Another Christmas, another teacher leaving before the school year is finished. The teacher, Jill, is a much-loved member of staff and her leaving caused a day of the vaguely hysterical grief to which children in Year 6 are prone. Sue is a special needs NNEB working with Year 6 in this, a sink estate school in Wolverhampton. “I wouldn’t say I felt exactly patronised by the card - I suppose trivialised would better describe it,” she says.

The wording, if not the sentiment, was ill-judged. The school, currently at level 4, has a gently ebbing staff, held together by regular supply reinforcements. The children are challenging, but have their quirks and compensations. Sue is a regular feature in their lives; she’s been at the school for six years, a mother of three, and a relic of the mature staffroom crowd that once added richness to a school.

I encountered the same situation a few years ago when I taught in an early years unit in a school in special measures in the London borough of Tower Hamlets. In reception, the longest-serving, most respected member of staff was the nursery nurse - she was also the lowest paid. In the nursery, the nurses each took a part of the curriculum and planned it weekly. The nursery was Ofsted’s favourite part of the school, but the pay differential was atomic.

From the days of paint-pot cleaning and display mounting, the brief of the NNEB and her like has changed. Jill, the departing teacher, no doubt meant her sentiments sincerely, but the classroom assistant is now not so clearly Tonto to the teacher’s Lone Ranger.

As schools are becoming forcibly democratised, planning sessions are shared. It was Sue who suggested and implemented an additional structured reading programme. The SEN reading level in the class soared. But, bathed in congratulations, the class teacher failed to mention from whom the initiative came.

Nobody questions that classroom assistants are capable. The question is - how responsible should we expect them to be? Sue often finds herself alone with a group of Year 6 SEN children filling in the time on spec as a supply teacher is delayed. “It’s starting to feel as if I should have a set of lesson plans, it happens so often,” she complains. “I’m not paid to do that.”

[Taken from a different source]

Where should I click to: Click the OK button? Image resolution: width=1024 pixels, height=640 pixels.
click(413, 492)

But God, don’t you know when you have a star in your classroom helper? They are intuitive; they anticipate your needs and fill in the silence when your face goes beatifically blank. We all know this - and that such colleagues are invaluable.

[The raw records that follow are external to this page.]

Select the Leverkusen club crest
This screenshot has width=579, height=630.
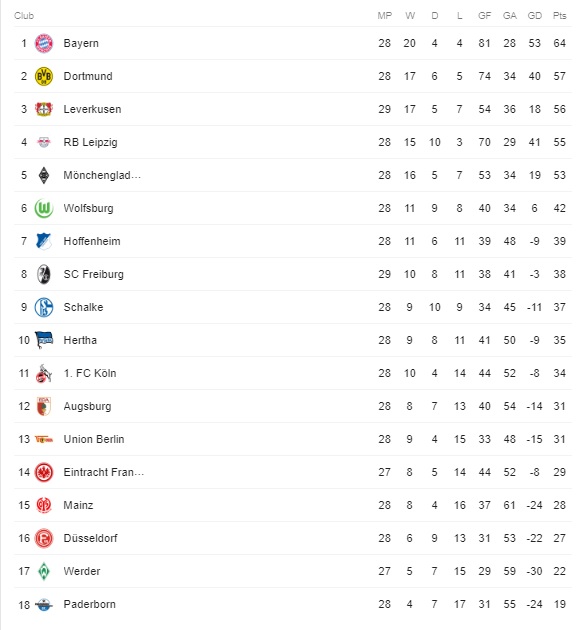click(x=44, y=109)
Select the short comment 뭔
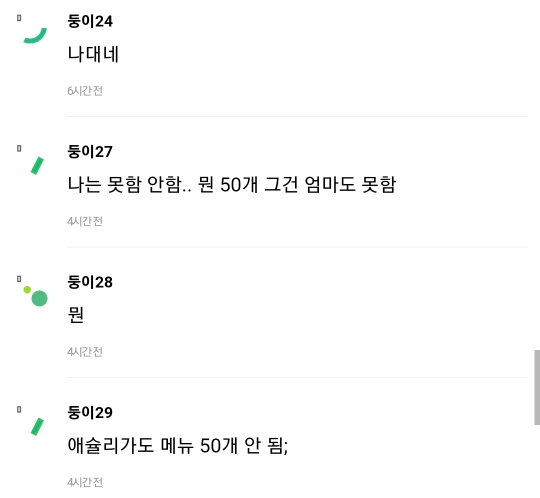 coord(75,315)
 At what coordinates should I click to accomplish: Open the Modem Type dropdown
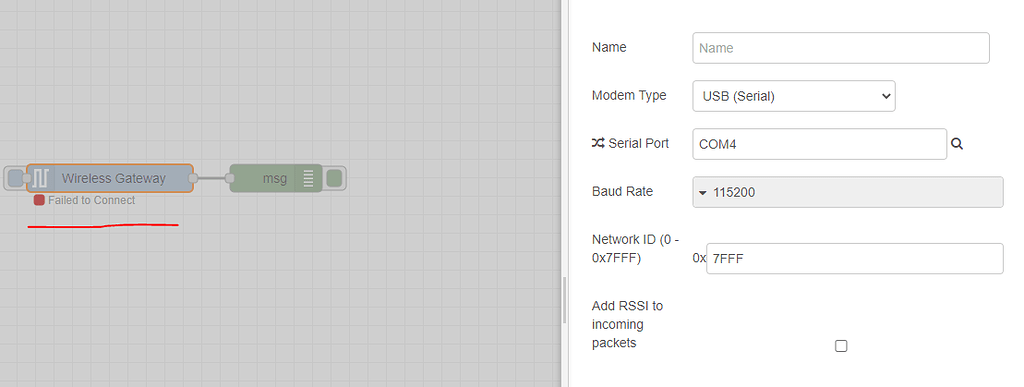[793, 96]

Government initiatives don’t need to tell us that Sue and her contemporaries can do more. What they do need to do is identify that all assistants are not equal.

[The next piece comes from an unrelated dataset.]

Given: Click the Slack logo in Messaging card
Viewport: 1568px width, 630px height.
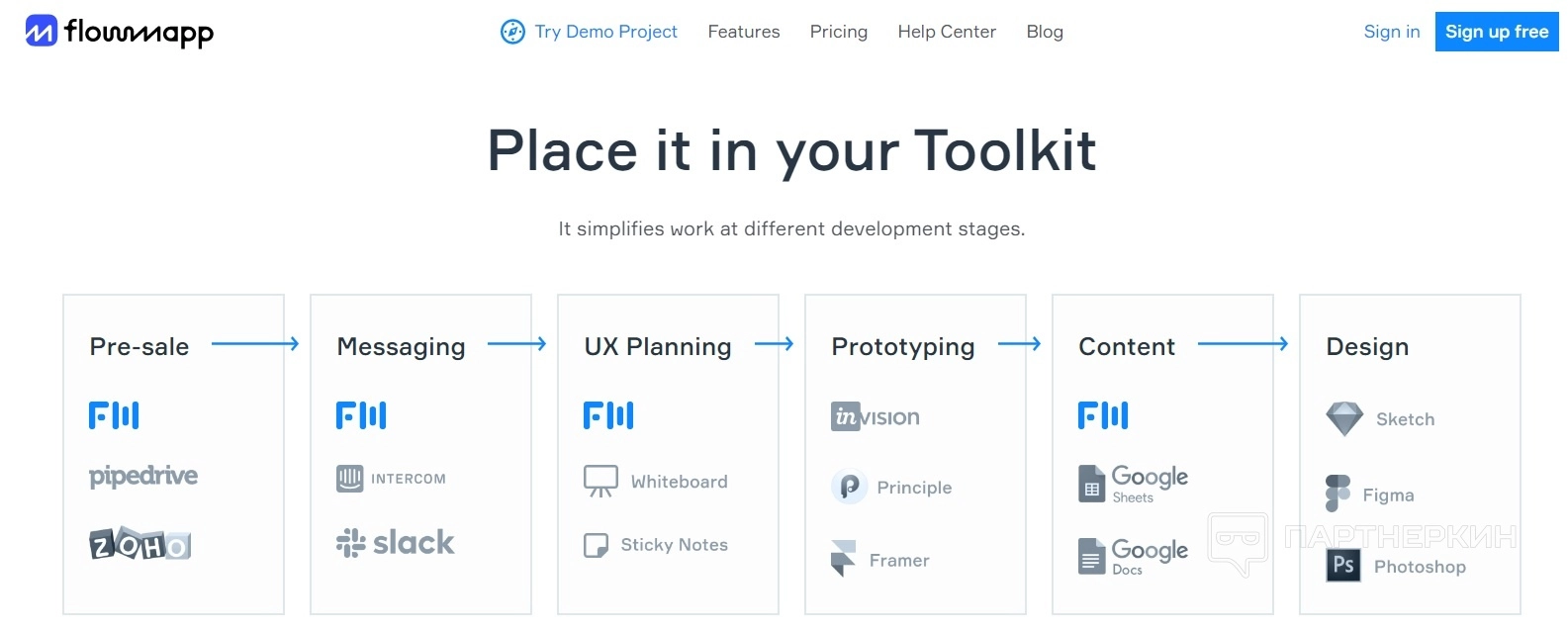Looking at the screenshot, I should tap(395, 543).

In another school, my assistant had a masters degree, but was at best well meaning and at worst useless. There are some who are better than others, and perhaps through some kind of appraisal scheme this should be rewarded. So, no more gently condescending farewells, Kemo Sabe.

What we need are confident, articulate people working alongside us in the classroom. Let’s be honest, everyone likes to know that the effort put into a job will be reflected in the pay packet at the end of the week. In the shameful absence of that, perhaps the least we can do is put our hands up and acknowledge a colleague’s strength and the wealth of experience they bring to their role.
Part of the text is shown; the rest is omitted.